As you know, the student population that I currently serve is quite different from those described in this article.  Although I may have one or two L2 students each school year, typically these students have already received English language instruction before moving to the United States and are functioning at a proficient level in both their language arts and content area courses.  That being said, I find that academic language can still present a challenge for those students along with my non-ELL students; this is where systemic functional linguistics (SFL) may be of use in my teaching.

One way in which my students would benefit from lessons that are based on SFL is that I will be better prepared to analyze and respond to their academic writing on literature. When my students have difficulty evaluating a character, for example, I tend to address those difficulties as a grammar issue, rather than a lack of academic language issue.  Learning how to address this issue from an SFL standpoint may give me the tools that I need to provide feedback on how to use academic language in their analysis of literature, rather than using the informal language they are accustomed to using in their everyday lives.

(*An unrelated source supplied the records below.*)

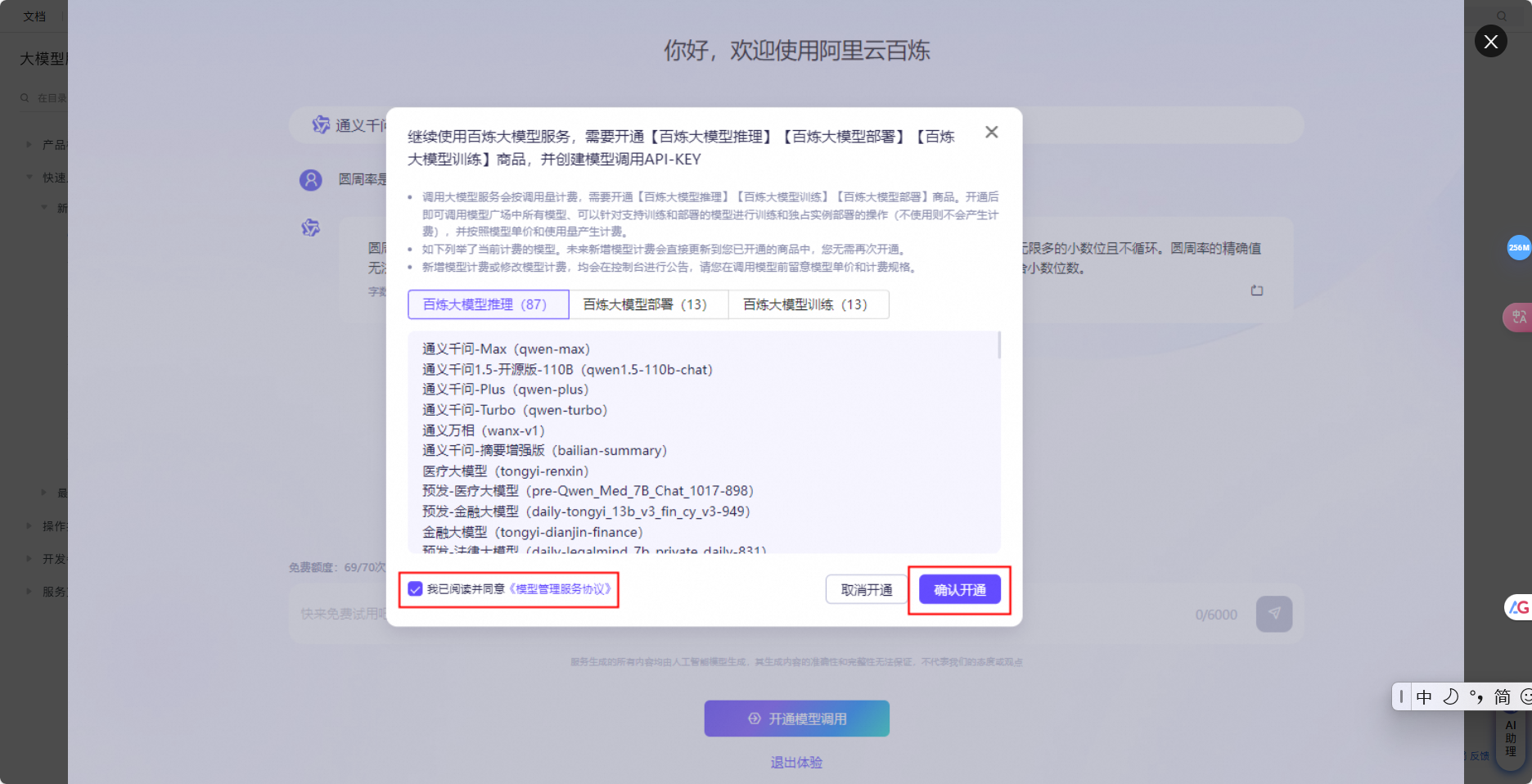Image resolution: width=1532 pixels, height=784 pixels.
Task: Expand the 服务 section in the sidebar
Action: [x=29, y=592]
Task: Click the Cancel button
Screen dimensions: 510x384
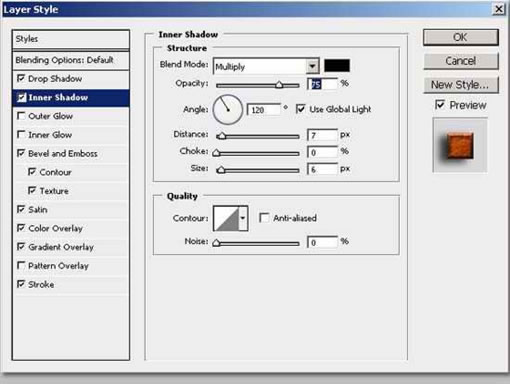Action: click(461, 61)
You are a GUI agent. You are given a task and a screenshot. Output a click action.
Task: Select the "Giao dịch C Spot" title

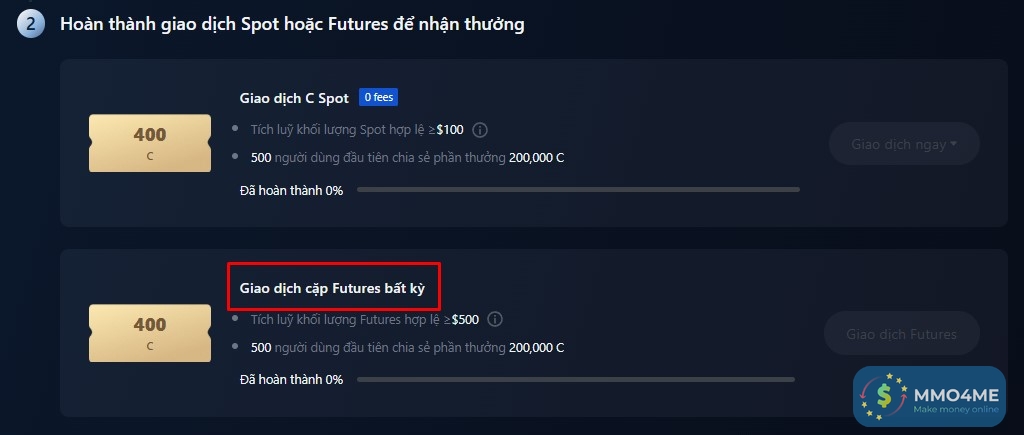click(x=294, y=98)
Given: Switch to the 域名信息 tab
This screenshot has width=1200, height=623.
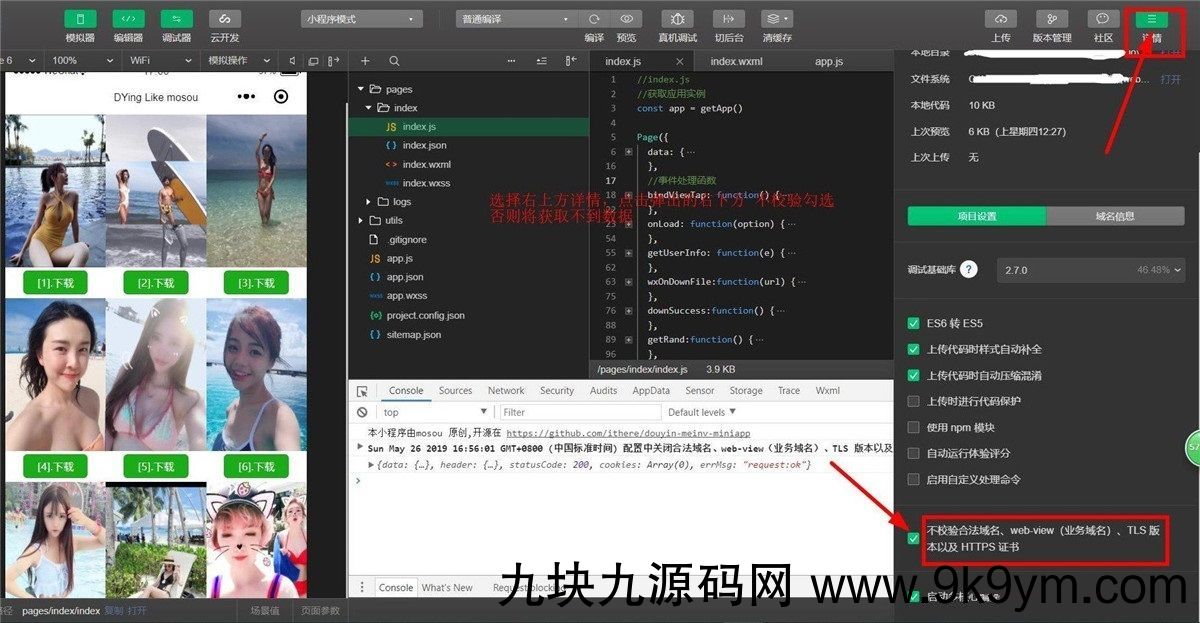Looking at the screenshot, I should 1115,216.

In addition to learning how to provide my students written feedback regarding academic language,  I realize that I should probably be explicitly teaching academic language as well.  The article mentioned a case study reported by Spycher (2007) where academic language was explicitly taught to 11th-grade students in order to "identify language features that students were attempting to use in their expository writing, but found challenging."  Included in these language features was the modeling, explanation, and practice of how to deconstruct text.  I found this especially interesting because although deconstructing poetry and prose to discover the author's purpose and/or meaning is quite commonplace, I have never considered the value in having my students deconstruct a text to evaluate academic language.  I can clearly see how this practice would help my students learn how to recognize academic language and then use it in their own writing.

Another area in which my students need to sharpen their use of academic language is in their oral presentations.  The article suggested focusing on spoken academic language by providing tasks where students could first use their informal language to cull information and then develop an oral presentation using academic language.  This idea seems like an ideal culminating assessment for a unit that has emphasized academic language.  I would first have students deconstruct texts to recognize and evaluate academic language in writing.  A follow-up lesson would be writing an analysis of a piece of literature using some of the academic language evaluated in the previous lesson.  Lastly, an oral presentation on the subject matter would provide students with the opportunity to not only use academic language in writing, but also in speaking.  Of course, these three lessons present a very basic framework in macro-scaffolding, but with some more education on SFL and attention to micro-scaffolding, I believe I can improve my students' use of academic language in both their writing and speaking.




1 comment:

  1. As you said deconstructing the text for its language features is really the key to growth. By deconstructing academic texts students begin to demystify some of the more challenging texts and see it as a composite of features which they can begin to recognize and eventually to model.